Bug 1657295 - remote user can not ssh to a winbind joined system

Summary: remote user can not ssh to a winbind joined system

Keywords:
Status:	CLOSED CURRENTRELEASE
Alias:	None
Product:	Red Hat Enterprise Linux 8
Classification:	Red Hat
Component:	authselect
Sub Component:
Version:	8.1
Hardware:	Unspecified
OS:	Unspecified
Priority:	high
Severity:	high
Target Milestone:	rc
Target Release:	8.0
Assignee:	Pavel Březina
QA Contact:	Steeve Goveas
Docs Contact:	Filip Hanzelka
URL:
Whiteboard:
Depends On:	1682278
Blocks:
TreeView+	depends on / blocked

Reported:	2018-12-07 15:47 UTC by Patrik Kis
Modified:	2020-04-15 08:00 UTC (History)
CC List:	8 users (show)
Fixed In Version:
Doc Type:	Known Issue
Doc Text:	.Changing `/etc/nsswitch.conf` requires a manual system reboot Any change to the `/etc/nsswitch.conf` file, for example running the `authselect select profile_id` command, requires a system reboot so that all relevant processes use the updated version of the `/etc/nsswitch.conf` file. If a system reboot is not possible, restart the service that joins your system to Active Directory, which is the `System Security Services Daemon` (SSSD) or `winbind`.
Clone Of:
Environment:
Last Closed:	2019-06-11 10:32:21 UTC
Type:	Bug
Target Upstream Version:
Embargoed:
Dependent Products:

Attachments	(Terms of Use)

Description Patrik Kis 2018-12-07 15:47:07 UTC

Description of problem:
With the new authselect ssh login does not work for remote users when the system was joined to AD with winbind.
The issue is caused by this change:
"session     required    pam_systemd.so"
what used to be:
"-session    optional     pam_systemd.so"

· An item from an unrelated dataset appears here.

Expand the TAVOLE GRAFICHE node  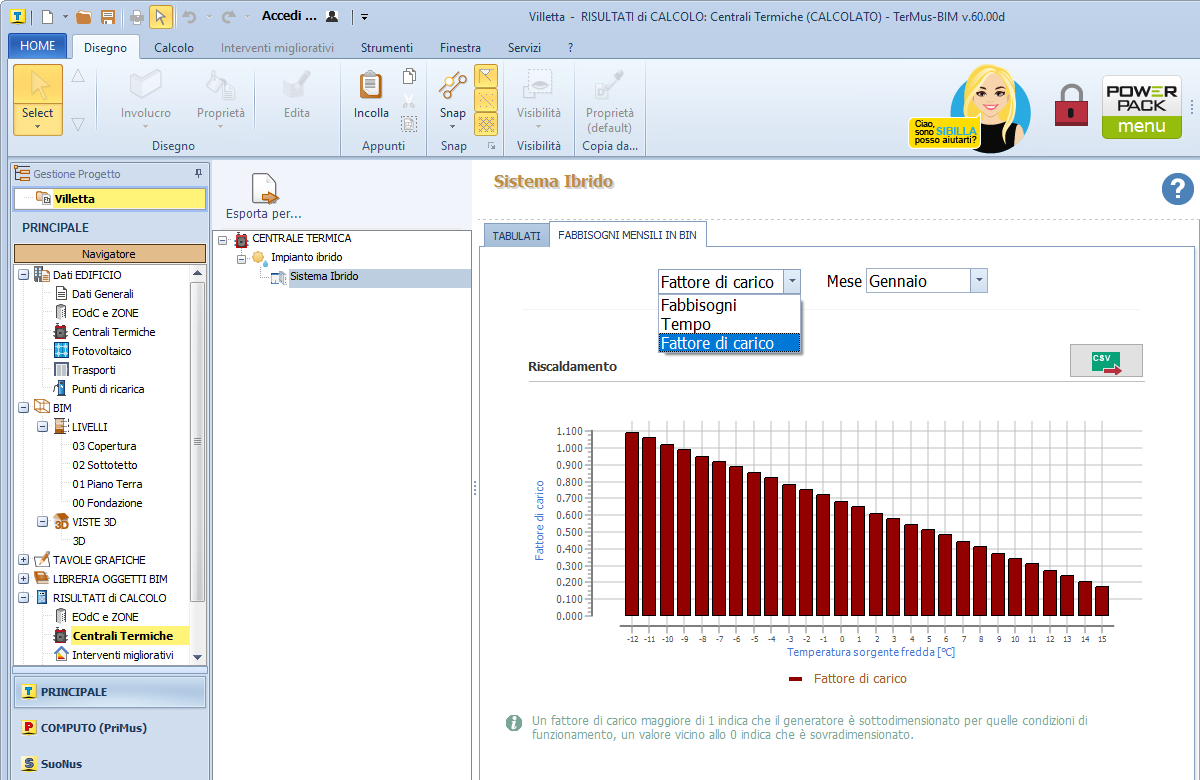pyautogui.click(x=24, y=560)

If the problem is in the systemd pam module forward the bug to systemd please.

Version-Release number of selected component (if applicable):
authselect-1.0-8.el8
systemd-239-8.el8

How reproducible:
always

Steps to Reproduce:
1. join the system to AD with realmd. Eg.
# realm -v join --user=admin --client-software=winbind --membership-software=samba  <AD>
...

2. Try to login
# ssh <user>@<AD>@localhost
...
Last login: Fri Dec  7 10:37:35 2018 from 127.0.0.1
Connection to 127.0.0.1 closed.


Actual results: Logs:


 sshd[22113]: pam_unix(sshd:auth): authentication failure; logname= uid=0 euid=0 tty=ssh ruser= rhost=127.0.0.1  user=user
 sshd[22113]: pam_winbind(sshd:auth): getting password (0x00000390)
 sshd[22113]: pam_winbind(sshd:auth): pam_get_item returned a password
 sshd[22113]: pam_winbind(sshd:auth): user 'AD\user' granted access
 sshd[22113]: pam_winbind(sshd:account): user 'AD\user' granted access
 sshd[22113]: Accepted password for user from 127.0.0.1 port 32838 ssh2
 sshd[22113]: pam_systemd(sshd:session): pam-systemd initializing
 sshd[22113]: pam_systemd(sshd:session): Asking logind to create session: uid=2001103 pid=22113 service=sshd type=tty class=user desktop= seat= vtnr=0 tty= display= remote=yes remote_user= remote_host=127.0.0.1
 sshd[22113]: pam_systemd(sshd:session): Session limits: memory_max=n/a tasks_max=n/a cpu_weight=n/a io_weight=n/a
 sshd[22113]: pam_systemd(sshd:session): Failed to create session: No such file or directory
 sshd[22113]: pam_unix(sshd:session): session opened for user AD\user by (uid=0)
 sshd[22113]: error: PAM: pam_open_session(): System error
 sshd[22116]: Received disconnect from 127.0.0.1 port 32838:11: disconnected by user
 sshd[22116]: Disconnected from user user 127.0.0.1 port 32838
 sshd[22113]: pam_winbind(sshd:setcred): user 'AD\user' OK

Comment 1 Sumit Bose 2018-12-11 12:11:18 UTC

I think the underlying reason for this is that logind does not re-read /etc/nsswitch.conf and hence is not aware of nss-winbind and the new users served by winbind.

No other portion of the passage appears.